Oui, c’est extrême, j’en conviens, aussi bien que les agro-chimiquiers comme Henk*l ou P*G sont eux-aussi des extremistes dans leur genre.
Finalement, oui, ils cherchent encore à sauver les meubles alors que la maison est sous 3 mètres d’eau. Inutile, absurde et limite kafkaïen pour ces industriels qui vivent dans un modèle que je considère comme « ancien » depuis plus de 20 ans.
Ne nous trompons pas d’ennemi cependant : les anciens industriels ne sont que la partie visible d’un iceberg. Je crois que la plus belle force dans notre secteur d’activité reste le citoyen, ce représentant invisible de la société civile qui saura faire bouger des montagnes en agissant avec sagesse et solidarité.

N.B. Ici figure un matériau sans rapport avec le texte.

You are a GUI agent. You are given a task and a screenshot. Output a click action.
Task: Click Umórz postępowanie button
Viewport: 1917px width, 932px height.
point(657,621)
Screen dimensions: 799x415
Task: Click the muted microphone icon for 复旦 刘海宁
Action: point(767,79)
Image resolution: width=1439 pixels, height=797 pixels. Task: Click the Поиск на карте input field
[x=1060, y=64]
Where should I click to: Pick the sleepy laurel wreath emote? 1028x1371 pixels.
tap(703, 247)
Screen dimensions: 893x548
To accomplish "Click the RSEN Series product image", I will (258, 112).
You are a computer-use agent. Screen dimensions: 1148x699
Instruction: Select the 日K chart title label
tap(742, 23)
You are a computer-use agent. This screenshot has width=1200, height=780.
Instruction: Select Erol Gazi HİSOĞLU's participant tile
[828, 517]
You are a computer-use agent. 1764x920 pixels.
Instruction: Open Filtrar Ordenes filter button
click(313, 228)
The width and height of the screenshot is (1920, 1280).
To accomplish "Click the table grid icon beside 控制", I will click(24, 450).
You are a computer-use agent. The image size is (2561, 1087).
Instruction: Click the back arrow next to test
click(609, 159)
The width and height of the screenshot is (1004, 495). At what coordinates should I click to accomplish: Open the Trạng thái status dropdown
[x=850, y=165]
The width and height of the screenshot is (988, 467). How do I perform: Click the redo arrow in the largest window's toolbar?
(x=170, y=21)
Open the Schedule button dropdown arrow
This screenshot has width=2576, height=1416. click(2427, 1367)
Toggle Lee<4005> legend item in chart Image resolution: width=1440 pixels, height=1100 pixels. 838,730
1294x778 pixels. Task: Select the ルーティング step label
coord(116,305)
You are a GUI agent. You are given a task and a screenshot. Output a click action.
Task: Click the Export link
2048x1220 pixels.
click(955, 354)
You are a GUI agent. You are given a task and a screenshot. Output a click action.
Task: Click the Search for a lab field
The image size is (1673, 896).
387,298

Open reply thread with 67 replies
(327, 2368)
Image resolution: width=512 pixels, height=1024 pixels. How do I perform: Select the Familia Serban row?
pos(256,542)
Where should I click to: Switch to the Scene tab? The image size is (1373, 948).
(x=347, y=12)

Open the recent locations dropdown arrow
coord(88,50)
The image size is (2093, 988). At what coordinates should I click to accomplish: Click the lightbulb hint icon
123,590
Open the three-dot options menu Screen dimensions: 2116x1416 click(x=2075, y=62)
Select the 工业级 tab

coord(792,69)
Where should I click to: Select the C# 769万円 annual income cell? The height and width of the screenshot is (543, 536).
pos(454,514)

Là, je te rejoins tout à fait Fred. Le manque de valorisation des actions et des professionnels de notre secteur est paradoxal : comme toi, je trouve que le secteur démontre une certaine créativité, une rigueur, une justesse, etc.
Surtout, s’il est un secteur porteur de valeurs et de sens, c’est bien le nôtre, celui du non profit. Non ? Alors, oui, valorisons nos valeurs ! Tant pis pour ceux (et particulièrement les médias) qui ne l’ont pas encore compris.